Moi (Lescop)

"Il faut savoir peser tout en restant léger, frapper fort tout en étant détendu ; toutes ces choses qui peuvent sembler contradictoires dans la culture occidentale, mais que les arts martiaux t’apprennent à concilier. Le plus difficile, c’est de faire les choses lentement."
portrait jérôme lobato
Lescop porte une chemise en coton bleu ciel ami - portrait jérôme lobato 

“J’aime tous les types de boxe, surtout les pieds-poings. Je pratique le Jeet Kune Do, un art martial syncrétique développé par Bruce Lee sur la base du Wing Chun. Ado, j’ai fait un peu de karaté, mais j’ai découvert les arts martiaux chinois quand j’étais étudiant au Conservatoire d’art dramatique de Bordeaux. On avait six à huit heures de cours par semaine. On pratiquait le San Yi Chuan, un art traditionnel du Sud de la Chine, très interne, basé sur les éléments : terre, métal, eau, bois et feu. À chaque élément correspondent des catégories d’animaux et des typologies d’êtres humains. Tous s’interpénètrent. Mon prof dit que je suis à la fois métal, anguleux et eau. C’est un élément fascinant, l’eau. J’aime la fluidité, celle que Bruce Lee a immortalisée en interview : "You put water in a teapot, it becomes the teapot… Be water, my friend". Les arts martiaux nous apprennent que le déséquilibre fait partie de l’équilibre. C’est l’image du funambule sur un câble : s’il ne bouge pas, il tombe. Il faut savoir peser tout en restant léger, frapper fort tout en étant détendu ; toutes ces choses qui peuvent sembler contradictoires dans la culture occidentale, mais que les arts martiaux t’apprennent à concilier. Le plus difficile, c’est de faire les choses lentement. Ça apporte du relâchement, qui permet la vitesse, puis la force, plus qu’en gonflant les muscles. Dans la musique, tu peux jouer un morceau très intense tout en restant très calme. Regardez Johnny Cash – je prends la country comme exemple parce que c’est un style musical avec toute une tradition, comme les arts martiaux –, il arrive à créer une tension incroyable juste avec sa guitare et sa voix.” 

portrait jérôme lobato
Lescop porte une chemise en coton bleu ciel ami - portrait jérôme lobato

Lescop subjugue par l'intensité des spasmes qu'il assène à la scène française.

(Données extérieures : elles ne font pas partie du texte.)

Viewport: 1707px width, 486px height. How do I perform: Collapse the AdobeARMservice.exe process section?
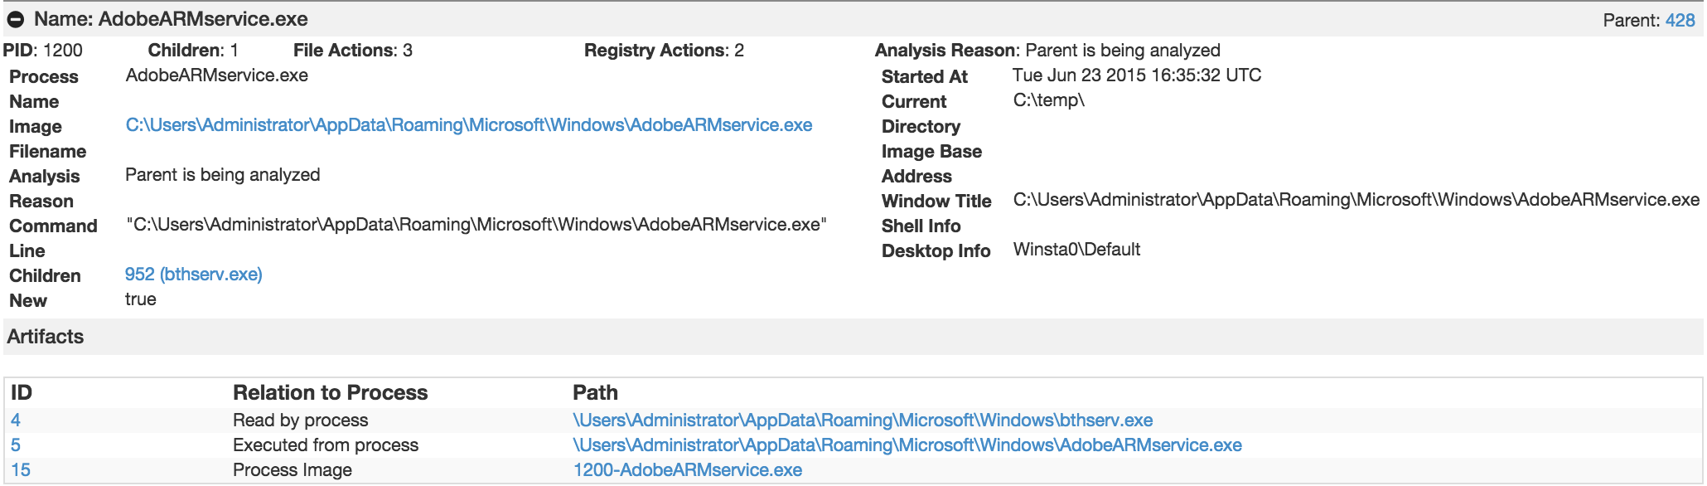click(x=16, y=19)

Son second album, Echo (Pop Noire/Mercury), sort quatre ans après son tubesque La Forêt. Entre les deux, il y aura eu une longue tournée de deux ans ainsi que le temps de l’écriture, prolifique, qui a été accélérée par le rappel à la production de son complice Johnny Hostile, de John & Jehn. Textes, compositions et enregistrement ont été pliés en quatre mois. On y sent l’équilibre de morceaux finement pop, sur des basses rondes sous lesquelles affleure un canevas électronique élégant. Les textes, à la scansion suspendue entre urgence et apaisement, évoquent des chassés-croisés amoureux nocturnes. Lescop attend désormais la scène et ses moments de plénitude, malgré l’énergie qu’elle exige. Un peu comme un combat. 


En tournée jusqu'à la fin de l'année. Concert au Trianon (Paris) le 8 avril 2017.